Monday, September 17, 2007

#596 Goldi-mullet

Pepsi has got into trouble with their Aquafina brand of bottled water. Seems they’ve been using the initials P.W.S. to identify the water’s source.
The feds are requiring them to spell the initials out.
Guess what? P.W.S. stands for Public Water Source.
What is also known as T.W.
Tap Water.
Yep, Aquafina is tap water—with added minerals, of course, to make it taste sweeter. It turns out that over 25% of all bottled water sold comes from municipal sources. And not necessarily good ones. There are no regulations.
I’m reminded of the souvenir chocolate someone once brought me from New York. And not just New York, from the Empire State Building. It was all packaged up and everything as an “official souvenir” of the Empire State Building. Then you looked at the label and it said, “manufactured in New Jersey.”
Just remind me not to buy any water from L.A. Gear. I come from that area and you wouldn’t have to add any minerals. At least those from the heavier end of the periodic table. Iron, Lead, Mercury, Diesel ...
So speaking of what’s up front not being the whole picture, my big question is, who still specializes in cutting mullets? How does the saying go for a mullet¾business in the front, party in the back?
The other night when we were in Chehalis—which, believe or not, is an Indian word that means “mullet”—we were amazed by how many people were still sporting same.

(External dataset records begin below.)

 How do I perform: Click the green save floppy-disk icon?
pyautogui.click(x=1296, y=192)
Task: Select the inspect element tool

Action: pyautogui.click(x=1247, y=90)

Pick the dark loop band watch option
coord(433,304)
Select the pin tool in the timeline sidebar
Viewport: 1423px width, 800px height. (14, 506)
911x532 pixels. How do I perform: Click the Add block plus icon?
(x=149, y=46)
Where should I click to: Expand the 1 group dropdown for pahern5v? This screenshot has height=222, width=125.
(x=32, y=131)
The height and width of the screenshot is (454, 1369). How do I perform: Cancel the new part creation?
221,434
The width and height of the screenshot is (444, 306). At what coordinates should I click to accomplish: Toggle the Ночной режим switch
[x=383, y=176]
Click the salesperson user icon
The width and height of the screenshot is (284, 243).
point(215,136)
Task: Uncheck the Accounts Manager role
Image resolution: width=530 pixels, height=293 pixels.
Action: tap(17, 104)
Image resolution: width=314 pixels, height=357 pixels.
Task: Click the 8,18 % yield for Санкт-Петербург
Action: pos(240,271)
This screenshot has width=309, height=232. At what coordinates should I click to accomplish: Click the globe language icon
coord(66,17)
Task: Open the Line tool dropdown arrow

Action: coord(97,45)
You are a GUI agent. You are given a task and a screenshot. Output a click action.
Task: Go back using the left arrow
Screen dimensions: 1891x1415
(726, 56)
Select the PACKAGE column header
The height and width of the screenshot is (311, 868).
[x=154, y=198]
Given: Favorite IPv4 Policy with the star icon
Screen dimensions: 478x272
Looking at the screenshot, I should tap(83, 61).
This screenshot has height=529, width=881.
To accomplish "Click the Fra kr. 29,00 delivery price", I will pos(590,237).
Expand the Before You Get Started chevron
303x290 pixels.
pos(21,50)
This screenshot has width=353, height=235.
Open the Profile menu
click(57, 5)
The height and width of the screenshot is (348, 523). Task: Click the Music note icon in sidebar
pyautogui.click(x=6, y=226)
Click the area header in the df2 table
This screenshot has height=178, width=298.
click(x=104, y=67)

So I’m guessing there are hair styling salons with a special mullet section on their price list and everything.
A little pre-mullet shaping shampoo and condition, to work in some 10-40 emollients.
A gum-snapping beautician in a Billy Ray Cyrus T-Shirt.
Well-sharpened scissors the size of hedge clippers for the flowing locks in the back.
Sheep shearing clippers for the patented mullet tight sides.
And at the amenities table, instead of yuppie organic tea, micro-roasted drip coffee, and questionably bottled water, a case of Buckhorn in a tailgate cooler.
Oh yeah. With Buckhorn you know what to expect.
The thought of it nearly causes an infarction in my achy breaky heart.